FIR and FIRΔexon2 potentially interact with RPs and monitor their expression
RPs have been identified as coimmunoprecipitated proteins with FIR and FIRΔexon2 (Table S1) 20,22,23. This supports the notion that FIR and FIRΔexon2 stimulate rRNA expression through P62 binding site between RRM2 and RRM3/UHM (U2AF homology motif) (Figure S3A) and potentially interact with RPs (Tables S1 & S2). Remarkably, the pathogenic germline variants of FIR/PUF60 gene have been accumulated as a cause of Verheij syndrome or CHARGE syndrome, which are congenital diseases related to neural development (Figure S3B). Since ribosome synthesis is critical for neural development28, FIR family potentially bridges neural disease and cancer development through dynamic rRNA stimulation (Figure 7).

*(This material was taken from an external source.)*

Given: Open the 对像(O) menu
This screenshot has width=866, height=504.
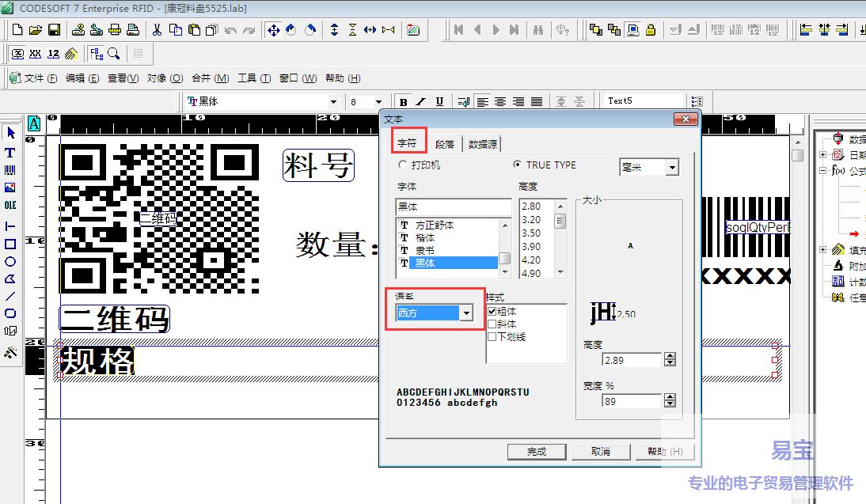Looking at the screenshot, I should (165, 78).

FIR and FIRΔexon2 dynamically stimulate RPs and cellular proliferative gene expression.
FIR/PUF60 and c-Myc are located at 8q24.3. FIR contains the highly conserved acidic amino acid string region, a similar sequence of the RPB6 subunit that interacts with P62 of TFIIH. FIRΔexon2, unlike FIR, interacts with P62 of TFIIH and stimulates RP small subunits (RPSs) and those of large subunits (RPLs) (Figure 7) in the nucleolus. Previous studies reports have supported that the FIR family potentially interacts with RPs20,22,23. Therefore, the FIR family is a bona fide modulator of rRNA transcription of RP via P62/TFIIH. Consequently, FIR and FIRΔexon2 monitor the expression of RPs and participate in RiBi by regulating rRNA expression through the P62 PH domain of TFIIH. These results suggested that FIR and FIRΔexon2 involve in the rRNA expression and cellular proliferative gene expression.